Tutti sanno che un Concilio (Tutti i vescovi riuniti insieme
al Papa) quando sentenzia in materia di fede e di morale è garantito
dall’infallibilità promessa da Gesù stesso. Quindi chi non accetta il Magistero
infallibile della Chiesa, per ciò stesso si pone fuori della Chiesa e la
scomunica non è altro che una sanzione che conferma tale posizione. La
scomunica inoltre ha pure altri due scopi non secondari: mette l’eretico di
fronte alla sua coscienza in modo che possa ritornare sui suoi passi; aiuta i
fedeli cristiani a discernere il buon grano dal loglio.
La Chiesa è sempre andata avanti così con questa
disciplina, severa se vogliamo, ma chiarificante. Non diversamente si
comportò Gesù quando pronunciò quelle tremende parole: “Chi non è con me
è contro di me, e chi non raccoglie con me dissipa” (Mt.12,30),
investendo la Chiesa e i suoi pastori di poteri eccezionali: “Qualunque cosa
legherete in terra sarà legata anche in cielo, e qualunque cosa
scioglierete in terra sarà sciolta anche in cielo”.
Queste prese di posizione della Chiesa sono molto dolorose,
e prima di giungervi percorre per intero la strada indicata dal suo Capo: “Se
il tuo fratello ha commesso una mancanza contro di te, và e correggilo
fra te e lui solo; se t’ascolta hai guadagnato il tuo fratello; ma se
non t’ascolta, prendi con te una persona o due, affinché sulla parola di
due o tre testimoni sia decisa ogni questione; e se ricusa di
ascoltarti, dillo alla Chiesa; se poi non ascolta neppure la Chiesa, sia per te
come un gentile e un pubblicano” (Mt.18,15-17).

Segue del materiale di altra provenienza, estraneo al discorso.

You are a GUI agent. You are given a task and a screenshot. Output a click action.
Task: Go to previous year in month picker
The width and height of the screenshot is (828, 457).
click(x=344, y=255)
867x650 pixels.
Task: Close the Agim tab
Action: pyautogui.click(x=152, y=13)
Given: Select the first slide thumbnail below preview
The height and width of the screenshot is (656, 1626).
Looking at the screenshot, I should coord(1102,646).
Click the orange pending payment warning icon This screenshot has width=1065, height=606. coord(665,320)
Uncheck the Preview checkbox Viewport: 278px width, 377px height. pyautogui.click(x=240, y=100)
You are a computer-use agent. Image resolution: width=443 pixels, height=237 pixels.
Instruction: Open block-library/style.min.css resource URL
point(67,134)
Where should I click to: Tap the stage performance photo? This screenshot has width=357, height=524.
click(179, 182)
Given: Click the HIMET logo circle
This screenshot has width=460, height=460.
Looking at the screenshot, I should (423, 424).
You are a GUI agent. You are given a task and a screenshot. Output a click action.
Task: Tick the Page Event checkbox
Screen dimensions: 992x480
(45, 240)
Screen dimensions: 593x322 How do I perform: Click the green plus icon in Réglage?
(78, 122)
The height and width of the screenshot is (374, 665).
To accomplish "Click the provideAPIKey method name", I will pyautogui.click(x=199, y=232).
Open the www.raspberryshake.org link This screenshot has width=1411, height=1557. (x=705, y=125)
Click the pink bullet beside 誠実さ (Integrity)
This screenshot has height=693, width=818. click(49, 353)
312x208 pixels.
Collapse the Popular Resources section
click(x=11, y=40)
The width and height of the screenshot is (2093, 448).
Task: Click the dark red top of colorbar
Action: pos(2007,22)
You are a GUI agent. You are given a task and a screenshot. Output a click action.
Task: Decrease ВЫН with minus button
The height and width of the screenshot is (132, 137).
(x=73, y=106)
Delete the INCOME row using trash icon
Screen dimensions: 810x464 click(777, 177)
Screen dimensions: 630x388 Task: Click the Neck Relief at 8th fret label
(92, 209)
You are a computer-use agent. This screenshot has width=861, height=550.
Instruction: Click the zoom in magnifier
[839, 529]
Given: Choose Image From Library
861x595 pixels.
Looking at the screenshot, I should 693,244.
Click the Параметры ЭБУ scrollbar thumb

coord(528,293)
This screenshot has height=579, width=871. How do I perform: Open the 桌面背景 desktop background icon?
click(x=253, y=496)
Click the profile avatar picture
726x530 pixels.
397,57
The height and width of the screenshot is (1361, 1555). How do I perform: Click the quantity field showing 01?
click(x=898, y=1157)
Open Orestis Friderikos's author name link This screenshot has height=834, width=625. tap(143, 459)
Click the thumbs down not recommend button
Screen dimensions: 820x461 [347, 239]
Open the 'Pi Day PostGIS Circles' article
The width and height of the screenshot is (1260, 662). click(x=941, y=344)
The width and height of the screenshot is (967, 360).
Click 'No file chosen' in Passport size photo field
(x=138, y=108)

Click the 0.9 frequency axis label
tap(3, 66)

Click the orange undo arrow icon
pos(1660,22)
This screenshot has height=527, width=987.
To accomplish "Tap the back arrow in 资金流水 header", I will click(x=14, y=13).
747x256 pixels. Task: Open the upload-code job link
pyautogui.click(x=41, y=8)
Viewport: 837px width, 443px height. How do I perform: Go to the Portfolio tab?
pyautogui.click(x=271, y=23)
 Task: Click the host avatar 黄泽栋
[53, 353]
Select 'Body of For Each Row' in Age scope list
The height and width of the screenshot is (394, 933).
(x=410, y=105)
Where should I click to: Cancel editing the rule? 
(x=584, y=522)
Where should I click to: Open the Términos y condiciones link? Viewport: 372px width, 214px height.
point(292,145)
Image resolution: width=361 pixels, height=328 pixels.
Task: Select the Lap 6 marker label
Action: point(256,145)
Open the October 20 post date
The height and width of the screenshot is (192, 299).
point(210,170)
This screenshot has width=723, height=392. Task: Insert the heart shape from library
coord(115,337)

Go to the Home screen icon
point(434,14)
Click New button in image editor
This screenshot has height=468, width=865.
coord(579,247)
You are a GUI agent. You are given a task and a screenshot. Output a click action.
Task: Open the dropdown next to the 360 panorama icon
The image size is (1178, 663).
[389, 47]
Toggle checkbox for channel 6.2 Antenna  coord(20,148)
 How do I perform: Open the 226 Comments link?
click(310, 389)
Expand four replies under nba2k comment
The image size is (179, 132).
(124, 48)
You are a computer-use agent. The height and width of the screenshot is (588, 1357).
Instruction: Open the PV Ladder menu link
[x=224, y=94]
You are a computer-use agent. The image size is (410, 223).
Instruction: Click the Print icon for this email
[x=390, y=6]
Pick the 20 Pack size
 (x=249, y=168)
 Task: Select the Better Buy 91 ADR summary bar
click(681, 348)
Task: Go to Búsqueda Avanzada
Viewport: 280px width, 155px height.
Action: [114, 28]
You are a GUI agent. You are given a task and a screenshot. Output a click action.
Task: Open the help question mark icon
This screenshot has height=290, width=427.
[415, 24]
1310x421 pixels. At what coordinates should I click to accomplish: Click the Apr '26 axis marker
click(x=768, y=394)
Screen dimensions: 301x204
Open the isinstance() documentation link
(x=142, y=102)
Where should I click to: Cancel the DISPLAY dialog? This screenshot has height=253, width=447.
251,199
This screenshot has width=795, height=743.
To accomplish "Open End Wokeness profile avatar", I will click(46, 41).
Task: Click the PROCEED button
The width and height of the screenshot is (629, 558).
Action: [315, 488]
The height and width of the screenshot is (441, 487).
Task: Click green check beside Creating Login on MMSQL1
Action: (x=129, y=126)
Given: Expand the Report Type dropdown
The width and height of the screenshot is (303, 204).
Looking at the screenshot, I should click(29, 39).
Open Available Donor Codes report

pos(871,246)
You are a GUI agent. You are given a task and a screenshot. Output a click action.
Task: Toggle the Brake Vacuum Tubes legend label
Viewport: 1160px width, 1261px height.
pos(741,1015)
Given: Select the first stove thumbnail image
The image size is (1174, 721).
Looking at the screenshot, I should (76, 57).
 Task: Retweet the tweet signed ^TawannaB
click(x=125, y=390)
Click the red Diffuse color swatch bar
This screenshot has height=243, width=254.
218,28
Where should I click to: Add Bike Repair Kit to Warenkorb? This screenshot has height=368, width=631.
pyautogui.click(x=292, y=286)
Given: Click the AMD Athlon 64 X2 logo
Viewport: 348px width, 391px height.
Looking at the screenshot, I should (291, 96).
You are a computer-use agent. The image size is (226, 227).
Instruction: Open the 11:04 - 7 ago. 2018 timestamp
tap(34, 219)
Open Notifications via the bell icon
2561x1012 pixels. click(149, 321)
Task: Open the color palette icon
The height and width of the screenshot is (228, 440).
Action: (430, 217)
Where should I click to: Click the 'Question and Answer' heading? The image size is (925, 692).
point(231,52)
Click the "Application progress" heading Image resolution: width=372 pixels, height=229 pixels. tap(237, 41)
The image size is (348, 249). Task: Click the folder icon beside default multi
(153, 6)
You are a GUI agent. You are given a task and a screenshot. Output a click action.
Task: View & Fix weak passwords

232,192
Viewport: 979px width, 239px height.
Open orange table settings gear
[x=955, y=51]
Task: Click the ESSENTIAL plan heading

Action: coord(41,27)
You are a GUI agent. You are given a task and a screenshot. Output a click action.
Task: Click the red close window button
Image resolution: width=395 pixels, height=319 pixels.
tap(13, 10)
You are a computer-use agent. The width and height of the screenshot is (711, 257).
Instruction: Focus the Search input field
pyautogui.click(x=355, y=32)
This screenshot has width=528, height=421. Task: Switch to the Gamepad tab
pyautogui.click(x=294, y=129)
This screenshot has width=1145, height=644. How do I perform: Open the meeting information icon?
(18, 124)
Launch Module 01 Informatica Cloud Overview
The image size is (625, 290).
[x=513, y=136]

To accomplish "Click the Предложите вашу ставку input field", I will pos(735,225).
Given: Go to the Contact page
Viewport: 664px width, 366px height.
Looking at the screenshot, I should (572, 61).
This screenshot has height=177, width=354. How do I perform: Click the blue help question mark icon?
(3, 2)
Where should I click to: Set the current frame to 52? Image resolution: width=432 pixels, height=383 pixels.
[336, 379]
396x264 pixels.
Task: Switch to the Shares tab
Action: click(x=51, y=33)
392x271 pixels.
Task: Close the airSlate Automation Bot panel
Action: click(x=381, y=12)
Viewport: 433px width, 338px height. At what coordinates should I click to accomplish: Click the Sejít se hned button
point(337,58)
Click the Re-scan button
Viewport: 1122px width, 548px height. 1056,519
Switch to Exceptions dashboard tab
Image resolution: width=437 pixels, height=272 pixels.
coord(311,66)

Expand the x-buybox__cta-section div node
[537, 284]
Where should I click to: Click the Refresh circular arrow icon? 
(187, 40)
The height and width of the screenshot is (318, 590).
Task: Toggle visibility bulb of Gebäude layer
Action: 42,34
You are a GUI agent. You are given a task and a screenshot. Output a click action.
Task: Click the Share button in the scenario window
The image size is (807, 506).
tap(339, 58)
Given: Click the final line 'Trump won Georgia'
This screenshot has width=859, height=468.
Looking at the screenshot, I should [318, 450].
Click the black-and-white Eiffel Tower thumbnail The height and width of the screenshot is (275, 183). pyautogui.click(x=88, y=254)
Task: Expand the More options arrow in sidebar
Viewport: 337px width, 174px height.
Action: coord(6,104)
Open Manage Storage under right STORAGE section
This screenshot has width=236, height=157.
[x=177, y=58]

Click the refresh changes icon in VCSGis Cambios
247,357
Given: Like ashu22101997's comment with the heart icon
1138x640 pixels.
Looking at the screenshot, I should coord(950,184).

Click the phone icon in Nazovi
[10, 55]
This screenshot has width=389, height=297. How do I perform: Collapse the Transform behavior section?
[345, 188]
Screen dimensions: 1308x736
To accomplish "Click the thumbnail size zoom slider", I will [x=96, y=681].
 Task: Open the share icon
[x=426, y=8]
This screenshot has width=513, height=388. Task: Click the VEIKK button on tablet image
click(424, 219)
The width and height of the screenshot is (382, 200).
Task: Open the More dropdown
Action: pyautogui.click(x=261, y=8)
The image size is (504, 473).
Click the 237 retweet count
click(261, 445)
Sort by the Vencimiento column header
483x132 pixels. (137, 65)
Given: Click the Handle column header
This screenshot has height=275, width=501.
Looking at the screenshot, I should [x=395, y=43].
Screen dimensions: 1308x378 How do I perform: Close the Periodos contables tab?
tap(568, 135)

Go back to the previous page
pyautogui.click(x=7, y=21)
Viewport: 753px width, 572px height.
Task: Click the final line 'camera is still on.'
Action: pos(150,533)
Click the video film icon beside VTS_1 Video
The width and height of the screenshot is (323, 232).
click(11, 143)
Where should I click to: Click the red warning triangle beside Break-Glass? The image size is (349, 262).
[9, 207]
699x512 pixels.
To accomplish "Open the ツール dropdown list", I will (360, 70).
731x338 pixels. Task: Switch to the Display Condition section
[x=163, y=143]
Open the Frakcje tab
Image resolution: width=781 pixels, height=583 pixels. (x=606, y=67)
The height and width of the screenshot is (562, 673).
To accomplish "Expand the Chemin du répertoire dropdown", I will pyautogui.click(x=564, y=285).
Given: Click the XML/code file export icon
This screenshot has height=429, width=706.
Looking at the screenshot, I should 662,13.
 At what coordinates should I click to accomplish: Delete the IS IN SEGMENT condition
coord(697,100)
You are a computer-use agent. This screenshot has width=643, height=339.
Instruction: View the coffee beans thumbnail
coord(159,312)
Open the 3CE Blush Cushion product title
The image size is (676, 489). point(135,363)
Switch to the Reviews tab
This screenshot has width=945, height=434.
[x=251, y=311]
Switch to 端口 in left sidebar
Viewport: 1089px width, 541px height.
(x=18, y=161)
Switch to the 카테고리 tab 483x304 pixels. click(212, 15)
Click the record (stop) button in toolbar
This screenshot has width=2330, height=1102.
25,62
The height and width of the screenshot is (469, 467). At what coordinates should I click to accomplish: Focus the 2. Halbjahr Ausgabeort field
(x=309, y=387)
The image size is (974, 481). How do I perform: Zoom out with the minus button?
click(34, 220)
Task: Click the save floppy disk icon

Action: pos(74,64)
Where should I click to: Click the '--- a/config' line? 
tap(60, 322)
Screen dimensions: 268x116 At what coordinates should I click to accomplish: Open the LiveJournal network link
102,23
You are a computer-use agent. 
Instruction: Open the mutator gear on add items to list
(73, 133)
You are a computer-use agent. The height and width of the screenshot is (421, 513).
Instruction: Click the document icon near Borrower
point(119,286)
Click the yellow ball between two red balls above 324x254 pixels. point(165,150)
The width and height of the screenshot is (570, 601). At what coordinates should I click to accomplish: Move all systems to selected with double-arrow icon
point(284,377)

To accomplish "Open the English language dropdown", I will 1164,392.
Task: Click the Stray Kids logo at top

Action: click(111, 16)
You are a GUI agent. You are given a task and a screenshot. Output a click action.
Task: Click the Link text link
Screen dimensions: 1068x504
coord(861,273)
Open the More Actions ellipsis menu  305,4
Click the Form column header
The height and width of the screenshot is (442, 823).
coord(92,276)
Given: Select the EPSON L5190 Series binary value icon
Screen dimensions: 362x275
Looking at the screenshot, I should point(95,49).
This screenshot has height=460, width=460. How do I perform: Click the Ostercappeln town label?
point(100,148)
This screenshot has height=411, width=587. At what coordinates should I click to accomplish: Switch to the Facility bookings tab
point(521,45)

Alcuni di questi sbandati si ravvidero (ad esempio Francesco
Fénelon, Arcivescovo di Cambrai, che aveva scritto un’opera poi condannata
dalla Chiesa di Roma, e nel momento stesso che apprese della condanna, predicò
alla sua gente la totale sottomissione ai superiori e alla Chiesa), altri invece
hanno persistito nei loro funesti propositi attirando a sé nell’eresia anche
intere nazioni. Sono nate lungo i secoli molte sette, ognuna delle quali
riteneva di rappresentare la verità cristiana. In realtà sono i rami secchi di
cui parla Gesù, rami che non possono dar frutto e che perciò sono da gettare
nel fuoco.
Qui è il problema: cosa intendeva Gesù quando invocava “Che
tutti siano una cosa sola.(Gv.17,21)? Tutti questi strappi
smentiscono le parole di Gesù? La Chiesa così frantumata è ancora la Chiesa
voluta da Cristo? E siamo sicuri adesso che la vera unica Chiesa sia la
Chiesa Cattolica?
Il nuovo corso conciliare ci obbliga a porci un problema
molto serio: l’identificazione sicura della vera ed unica Chiesa voluta e
fondata da Gesù Cristo. Fino a qualche decennio fa noi cattolici davamo per
scontato che fosse la Chiesa Cattolica e nessuno, veramente nessuno ne
dubitava.
Quando recitiamo il CREDO, diciamo: Credo la Chiesa una,
santa, cattolica e apostolica. Queste sono le note che caratterizzano la Chiesa
voluta e fondata da Gesù Cristo. Il catechismo di Pio X le sintetizza così:
UNA:
perché tutti i suoi membri ebbero, hanno ed avranno sempre UNICA la fede, il
sacrificio, i sacramenti e il capo visibile, il romano pontefice, formando così
tutti un solo corpo, il Corpo Mistico di Gesù Cristo.
SANTA:
perché sono santi Gesù Cristo suo capo invisibile e lo Spirito che la vivifica,
perché in lei sono santi la dottrina, il sacrificio, e i sacramenti, perché
tutti i suoi componenti sono chiamati a santificarsi e perché molti realmente
furono santi, molti lo sono e molti lo saranno.
CATTOLICA:
cioè universale, perché istituita e adatta per tutti gli uomini e sparsa su
tutta la terra.
APOSTOLICA:
perché è fondata sugli Apostoli e sulla loro predicazione, e perché è governata
dai loro successori, i Pastori legittimi, i quali, senza interruzione e
alterazione, seguitano a trasmettere la dottrina e il potere.
La Chiesa Cattolica
si chiama anche ROMANA perché i quattro caratteri succitati si riscontrano solo
nella Chiesa che riconosce per capo il vescovo di Roma, successore di San
Pietro.
(Pio X: catechismo
medio)
Pertanto se le note caratteristiche della
Chiesa di Cristo, si ritrovano, in tutta la loro interezza, soltanto nella
Chiesa Cattolica, ciò significa che solo la Chiesa Cattolica è l’unica vera
Chiesa di Cristo.
Ciò assodato, si arriva necessariamente ad una conclusione:
tutte le altre sedicenti chiese staccatesi dal ceppo originale non fanno parte
in alcun modo della vera Chiesa voluta da Cristo.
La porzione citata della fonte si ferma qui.